══ Extracted text ══

For many years, only three small painite crystals were known to exist. Before 2005 there were fewer than 25 known crystals found, though more material has been unearthed recently in Myanmar.
In 2011 there was a very fine painite on sale for about $1800.00 per carat. Painite is pink to red to brown in color, very strongly pleochroic (showing different hues from different angles) and it fluoresces a lovely green under short wave UV.

9. Jeremeyevite

Pronounced ye-REM-ay-ev-ite, this is a colorless, sky blue or pale yellow stone, the highest quality of which comes from Namibia. In nature it occurs in small obelisk-shaped crystals and has in the past been mistaken for aquamarine. It was named after Russian mineralogist Pavel Jeremejev who discovered the mineral in 1883. As of early 2005, a clean, 2.93-carat faceted gem was selling on the Internet for $2000.00 per carat.



8. Black Opal
The rarest type of Opal, the national gemstone of Australia, Black Opal is also the most valuable gem of its kind. Almost all available Black Opal comes from the Lightning Ridge mine in New South Wales. Australia is the classical Opal country and today is the worldwide most important supplier of Fine Opals. Almost 95 per cent of all Opals come from Australian mines. The remaining five per cent are mined in Mexico, and in Brazil’s north, also in the US states of Idaho and Nevada, but recently the stones have also been found in Ethiopia and in the West African country of Mali.

The brilliant play of color, or "fire," in these dark gems, along with their relative scarcity, causes them to be worth over $2300 per carat.

═══
══ Supplied data ══

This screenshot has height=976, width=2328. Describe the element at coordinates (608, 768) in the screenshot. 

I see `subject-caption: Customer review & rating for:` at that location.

═══

◆ Written task A ◆
In one to three sentences, explain why the gemstone excerpt says Black Opal is worth over $2300 per carat.
◆ Written task B ◆
Please write out the stretch of the gemstone excerpt from "Pronounced ye-REM-ay-ev-ite, this" through "for $2000.00 per carat.", word for word.
The listing has no connection to the gemstone excerpt.

◆ Exercise solution A ◆
Black Opal's value comes from its brilliant play of color, or "fire," together with its relative scarcity. It is the rarest type of Opal, and almost all available Black Opal comes from the Lightning Ridge mine in New South Wales.

◆ Exercise solution B ◆
Pronounced ye-REM-ay-ev-ite, this is a colorless, sky blue or pale yellow stone, the highest quality of which comes from Namibia. In nature it occurs in small obelisk-shaped crystals and has in the past been mistaken for aquamarine. It was named after Russian mineralogist Pavel Jeremejev who discovered the mineral in 1883. As of early 2005, a clean, 2.93-carat faceted gem was selling on the Internet for $2000.00 per carat.